In 2011, Hanin is 8, the middle of three sisters living in the “fringes” of Damascus. Although the family resides in an overcrowded slum, being Alawite – like Assad – suggests privilege. Nine-year-old Ruha is the oldest of three daughters in a Sunni Muslim (Syria’s majority) family in Saraqeb; her father’s participation in what should have been peaceful protests engenders devastating consequences. Both families will lose relatives, homes, country.
British Jordanian Lara Sawalha, like Abouzeid, is fluent in Arabic – Syria’s official language – ensuring a smooth, eloquent narration. Without ever obscuring graphic tragedies, Sawalha’s gentle rhythmic cadence is ideally tuned for younger listeners learning about the horrors of war.
Verdict: Despite the difficult topic, Sawalha affectingly ciphers Abouzeid’s deeply compassionate testimony.

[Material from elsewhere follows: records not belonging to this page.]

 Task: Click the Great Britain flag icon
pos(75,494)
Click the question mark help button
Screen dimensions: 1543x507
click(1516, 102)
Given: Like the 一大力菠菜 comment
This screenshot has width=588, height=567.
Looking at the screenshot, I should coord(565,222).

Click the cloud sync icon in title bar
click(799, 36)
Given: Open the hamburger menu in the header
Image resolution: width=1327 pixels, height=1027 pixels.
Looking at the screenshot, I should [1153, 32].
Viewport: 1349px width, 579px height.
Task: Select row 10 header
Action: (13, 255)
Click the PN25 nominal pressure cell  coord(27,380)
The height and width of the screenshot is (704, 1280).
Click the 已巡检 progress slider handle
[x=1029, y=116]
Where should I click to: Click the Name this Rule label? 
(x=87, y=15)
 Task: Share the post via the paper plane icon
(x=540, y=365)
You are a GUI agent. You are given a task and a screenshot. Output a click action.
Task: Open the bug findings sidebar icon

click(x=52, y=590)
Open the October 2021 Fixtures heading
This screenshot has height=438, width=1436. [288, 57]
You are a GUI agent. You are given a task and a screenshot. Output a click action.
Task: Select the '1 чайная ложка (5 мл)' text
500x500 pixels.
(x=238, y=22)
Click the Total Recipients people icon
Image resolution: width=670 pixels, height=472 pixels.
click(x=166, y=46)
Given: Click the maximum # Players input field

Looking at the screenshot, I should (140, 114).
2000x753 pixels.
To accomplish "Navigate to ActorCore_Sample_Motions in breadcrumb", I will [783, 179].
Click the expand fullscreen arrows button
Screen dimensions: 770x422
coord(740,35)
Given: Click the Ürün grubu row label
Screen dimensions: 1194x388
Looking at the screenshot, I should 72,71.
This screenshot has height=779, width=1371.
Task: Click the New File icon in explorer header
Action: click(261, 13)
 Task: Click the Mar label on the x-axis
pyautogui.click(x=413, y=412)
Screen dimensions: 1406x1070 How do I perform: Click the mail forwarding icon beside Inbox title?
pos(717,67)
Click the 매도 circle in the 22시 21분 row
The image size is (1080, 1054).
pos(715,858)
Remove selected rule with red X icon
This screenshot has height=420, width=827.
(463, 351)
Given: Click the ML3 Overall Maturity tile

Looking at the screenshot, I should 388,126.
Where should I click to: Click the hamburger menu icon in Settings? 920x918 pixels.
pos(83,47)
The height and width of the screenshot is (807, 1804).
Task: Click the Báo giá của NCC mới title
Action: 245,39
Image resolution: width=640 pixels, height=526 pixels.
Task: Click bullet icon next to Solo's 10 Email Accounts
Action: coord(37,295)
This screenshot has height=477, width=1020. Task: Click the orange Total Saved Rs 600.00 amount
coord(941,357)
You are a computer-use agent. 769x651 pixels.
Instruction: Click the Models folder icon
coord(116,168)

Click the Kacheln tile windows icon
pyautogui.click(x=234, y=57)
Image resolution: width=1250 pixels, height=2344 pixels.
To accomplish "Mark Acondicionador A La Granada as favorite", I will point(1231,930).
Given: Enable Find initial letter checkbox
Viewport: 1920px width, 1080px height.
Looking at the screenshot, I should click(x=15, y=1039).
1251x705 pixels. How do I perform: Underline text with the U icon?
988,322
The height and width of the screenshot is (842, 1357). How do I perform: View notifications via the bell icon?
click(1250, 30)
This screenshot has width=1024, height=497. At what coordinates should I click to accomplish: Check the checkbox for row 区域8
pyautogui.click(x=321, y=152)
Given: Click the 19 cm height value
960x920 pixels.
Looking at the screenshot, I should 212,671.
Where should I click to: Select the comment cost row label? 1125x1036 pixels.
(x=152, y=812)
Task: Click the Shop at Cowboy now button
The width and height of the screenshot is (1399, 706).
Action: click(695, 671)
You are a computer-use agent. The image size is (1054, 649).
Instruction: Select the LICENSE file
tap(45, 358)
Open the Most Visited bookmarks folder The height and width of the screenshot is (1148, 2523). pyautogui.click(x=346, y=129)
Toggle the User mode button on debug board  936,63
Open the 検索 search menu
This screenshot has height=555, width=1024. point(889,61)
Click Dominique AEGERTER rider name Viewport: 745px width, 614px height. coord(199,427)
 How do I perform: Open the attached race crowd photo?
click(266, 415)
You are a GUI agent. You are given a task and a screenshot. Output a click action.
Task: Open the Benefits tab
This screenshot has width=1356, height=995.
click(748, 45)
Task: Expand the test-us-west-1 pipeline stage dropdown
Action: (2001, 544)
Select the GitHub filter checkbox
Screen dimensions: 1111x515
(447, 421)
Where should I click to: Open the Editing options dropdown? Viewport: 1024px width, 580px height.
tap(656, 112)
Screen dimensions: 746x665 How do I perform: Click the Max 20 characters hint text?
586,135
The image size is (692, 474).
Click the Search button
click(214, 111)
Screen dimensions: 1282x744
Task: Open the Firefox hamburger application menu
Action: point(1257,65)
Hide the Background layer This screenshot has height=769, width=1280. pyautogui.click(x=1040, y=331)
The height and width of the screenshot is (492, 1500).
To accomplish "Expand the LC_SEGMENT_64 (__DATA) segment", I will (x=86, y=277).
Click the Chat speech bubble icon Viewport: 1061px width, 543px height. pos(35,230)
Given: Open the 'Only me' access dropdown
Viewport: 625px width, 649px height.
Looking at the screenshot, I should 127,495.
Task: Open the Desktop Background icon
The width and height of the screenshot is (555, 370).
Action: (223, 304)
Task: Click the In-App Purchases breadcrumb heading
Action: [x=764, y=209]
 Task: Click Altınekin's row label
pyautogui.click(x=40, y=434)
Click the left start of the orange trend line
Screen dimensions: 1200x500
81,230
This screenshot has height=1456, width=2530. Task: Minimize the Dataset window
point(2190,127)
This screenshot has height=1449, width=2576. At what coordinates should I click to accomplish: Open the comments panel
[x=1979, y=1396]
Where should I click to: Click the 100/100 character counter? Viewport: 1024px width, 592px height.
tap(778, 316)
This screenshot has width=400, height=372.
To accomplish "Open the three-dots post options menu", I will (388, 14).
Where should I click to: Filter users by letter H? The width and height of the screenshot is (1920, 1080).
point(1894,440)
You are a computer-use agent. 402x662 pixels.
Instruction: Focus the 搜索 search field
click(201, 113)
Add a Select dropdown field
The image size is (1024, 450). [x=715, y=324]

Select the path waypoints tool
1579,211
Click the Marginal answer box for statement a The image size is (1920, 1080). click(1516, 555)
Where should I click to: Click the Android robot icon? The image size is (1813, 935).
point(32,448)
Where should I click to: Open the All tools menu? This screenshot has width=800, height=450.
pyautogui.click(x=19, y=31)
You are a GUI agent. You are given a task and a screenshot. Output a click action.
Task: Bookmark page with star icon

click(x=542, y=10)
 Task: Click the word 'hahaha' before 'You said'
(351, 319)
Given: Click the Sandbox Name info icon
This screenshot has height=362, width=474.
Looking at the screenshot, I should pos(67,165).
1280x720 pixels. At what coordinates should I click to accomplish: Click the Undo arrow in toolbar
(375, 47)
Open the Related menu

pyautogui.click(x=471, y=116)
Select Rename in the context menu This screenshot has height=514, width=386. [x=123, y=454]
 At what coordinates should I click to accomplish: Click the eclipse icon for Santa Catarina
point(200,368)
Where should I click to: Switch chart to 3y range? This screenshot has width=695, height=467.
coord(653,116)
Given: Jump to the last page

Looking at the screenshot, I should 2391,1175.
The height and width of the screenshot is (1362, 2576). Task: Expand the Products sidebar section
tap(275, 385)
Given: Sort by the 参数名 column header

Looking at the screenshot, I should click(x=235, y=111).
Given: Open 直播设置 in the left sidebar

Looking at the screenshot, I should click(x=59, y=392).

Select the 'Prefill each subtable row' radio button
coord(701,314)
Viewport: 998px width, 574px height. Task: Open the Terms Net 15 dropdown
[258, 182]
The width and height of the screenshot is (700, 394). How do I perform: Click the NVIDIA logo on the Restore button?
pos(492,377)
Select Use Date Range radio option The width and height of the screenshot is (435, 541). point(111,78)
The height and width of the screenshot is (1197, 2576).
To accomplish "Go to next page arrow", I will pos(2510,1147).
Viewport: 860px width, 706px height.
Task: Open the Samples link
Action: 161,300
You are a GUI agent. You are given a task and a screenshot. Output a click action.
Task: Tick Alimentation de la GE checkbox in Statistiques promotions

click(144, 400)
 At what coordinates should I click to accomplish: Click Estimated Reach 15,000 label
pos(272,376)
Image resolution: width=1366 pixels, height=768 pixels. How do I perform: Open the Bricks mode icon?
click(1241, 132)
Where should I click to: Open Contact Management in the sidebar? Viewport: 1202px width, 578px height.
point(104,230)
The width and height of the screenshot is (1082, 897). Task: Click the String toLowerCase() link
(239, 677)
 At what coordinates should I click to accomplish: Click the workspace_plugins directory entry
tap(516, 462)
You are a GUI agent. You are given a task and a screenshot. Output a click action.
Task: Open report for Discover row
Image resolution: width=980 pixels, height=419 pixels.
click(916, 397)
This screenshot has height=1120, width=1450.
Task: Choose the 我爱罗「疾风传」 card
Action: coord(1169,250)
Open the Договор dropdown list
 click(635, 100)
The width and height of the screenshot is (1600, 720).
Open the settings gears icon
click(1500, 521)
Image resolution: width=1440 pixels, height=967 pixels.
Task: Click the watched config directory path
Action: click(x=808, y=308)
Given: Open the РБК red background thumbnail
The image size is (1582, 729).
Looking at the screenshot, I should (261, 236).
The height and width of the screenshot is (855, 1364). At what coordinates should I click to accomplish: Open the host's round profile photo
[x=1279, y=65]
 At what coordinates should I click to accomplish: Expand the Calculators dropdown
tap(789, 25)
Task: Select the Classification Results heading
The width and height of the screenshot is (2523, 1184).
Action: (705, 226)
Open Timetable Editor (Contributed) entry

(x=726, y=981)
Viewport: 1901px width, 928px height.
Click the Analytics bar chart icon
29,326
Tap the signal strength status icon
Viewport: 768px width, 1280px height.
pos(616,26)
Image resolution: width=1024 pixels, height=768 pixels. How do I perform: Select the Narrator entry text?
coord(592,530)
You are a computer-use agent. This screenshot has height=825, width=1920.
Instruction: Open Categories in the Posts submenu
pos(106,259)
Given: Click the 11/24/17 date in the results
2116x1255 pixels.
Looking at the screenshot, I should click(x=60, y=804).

From the introduction: All the titles here are nonfiction; most feature difficult subjects including history, climate change, systemic racism. Some might ask, why expose younger readers to challenging, unpleasant, haunting truths? One of the featured writers, Hilary Beard, provides the consummate answer back in her introduction to The Burning:
“…the fact that something is upsetting to us doesn’t mean that we should not engage it. Facing the truth empowers us to understand our self, our neighbors, and our world more accurately; to make appropriate choices and decisions; to heal the past and present and build a more promising future. Together.”